What to look out for today
Two themes to keep on your radar today:
- Remote access malware sold as a service (QuimaRAT): designed to run across Windows, macOS and Linux, making mixed-device workplaces a viable target.
- Browser add-on/mod abuse leading to data theft: a reported Opera GX issue allowed silent mod installation in certain conditions (now patched), reinforcing the broader risk of unapproved extensions and “helpful” add-ons.
Why this matters to smaller businesses
- Remote access tools are a common first step in invoice fraud, payroll diversion, data theft and ransomware-style disruption.
- Cross-platform capability increases the chance of impact if you have a mix of laptops (Windows/macOS) and servers or specialist devices (often Linux-based).
- Browser add-ons can see what staff see (webmail, finance portals, CRM, HR systems). If an attacker can get an add-on installed, they may be able to capture or infer sensitive information.
Warning signs
- Staff report unexpected prompts to install browser “mods”, “extensions”, “security tools”, “PDF tools” or “AI helpers”.
- New or unfamiliar browser toolbars, changed homepage/search, or settings that keep reverting.
- Unexplained remote sessions, new admin accounts, or repeated sign-in notifications from services (email, Microsoft 365/Google, accounting, payroll).
- Devices suddenly running hot/slow, or security tools being disabled without a clear support ticket.
How attackers may exploit the situation
- Commodity “MaaS” malware lowers the bar for criminals to buy remote access capabilities and target smaller firms at scale.
- Extension/mod routes can be used to lift data from pages staff visit (e.g., webmail, client portals), then pivot into account takeover or targeted payment scams.
- Once remote access is gained, attackers often move quickly to email rules, invoice tampering, and harvesting contacts for convincing follow-on phishing.
What to do today
- Reinforce a simple rule to staff: don’t install browser extensions/mods or “helper” tools for work unless IT has approved them.
- Check your browser policy: ensure only approved extensions are allowed on business profiles where possible.
- Review admin access: confirm who has local admin rights on laptops and whether it’s genuinely needed.
- Make sure MFA is on for email, finance, payroll and admin portals, and that recovery options are controlled (no personal emails/phone numbers).
- Quick log review: ask IT/MSP to check for unusual remote access activity and new persistence (new startup items, new management tools) across endpoints.
Ask your IT provider
- Do we have an allow-list approach for browser extensions, or at least monitoring and reporting of new installations?
- How are you detecting and responding to remote access trojans across Windows, macOS and Linux (not just one platform)?
- Can you show us a weekly report of new software/extensions installed and any high-risk detections?
- What’s our process if a user reports an unexpected “install this mod/extension” prompt—who triages and how fast?

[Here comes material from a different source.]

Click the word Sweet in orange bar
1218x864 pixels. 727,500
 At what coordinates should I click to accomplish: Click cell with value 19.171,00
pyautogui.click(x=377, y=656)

Patch watch - only one short paragraph, and only if relevant
If you have staff using Opera GX, confirm it is updated to the latest version, and consider tightening controls on installing mods/extensions on business devices. Even when a specific flaw is patched, extension/mod abuse remains a common route into accounts and data.
One action today
Message staff today: only install browser extensions/mods that IT has approved, and report any ‘install this add-on/mod’ prompts immediately.
Related Actions On Cyber resource
Actions On Cyber checklist: “Prevent invoice and payment diversion (BEC) – controls and approval steps”
Sources
- New Java-Based QuimaRAT MaaS Built to Run on Windows, Linux, and macOS (The Hacker News)
- Opera GX Flaw Let Malicious Sites Auto-Install Mods to Steal Data From Visited Pages (The Hacker News)
This brief is for general awareness and does not replace advice from your IT provider, legal adviser, insurer or incident response specialist.